▸ What you have to do: Could you quote, exactly as they stand, the lines running from the one with "Image resolution: width=421" to the final line of the material?

▸ Provided information:
--- START ---
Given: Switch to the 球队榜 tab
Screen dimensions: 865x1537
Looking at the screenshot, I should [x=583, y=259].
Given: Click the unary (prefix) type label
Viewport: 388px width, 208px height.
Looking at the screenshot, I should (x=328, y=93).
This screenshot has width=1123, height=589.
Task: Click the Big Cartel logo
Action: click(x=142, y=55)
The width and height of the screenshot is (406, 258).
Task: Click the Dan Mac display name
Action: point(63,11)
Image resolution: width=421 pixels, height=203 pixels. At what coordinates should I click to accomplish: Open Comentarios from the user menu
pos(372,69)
--- END ---
▸ Solution for this exercise:
Image resolution: width=421 pixels, height=203 pixels. At what coordinates should I click to accomplish: Open Comentarios from the user menu
pos(372,69)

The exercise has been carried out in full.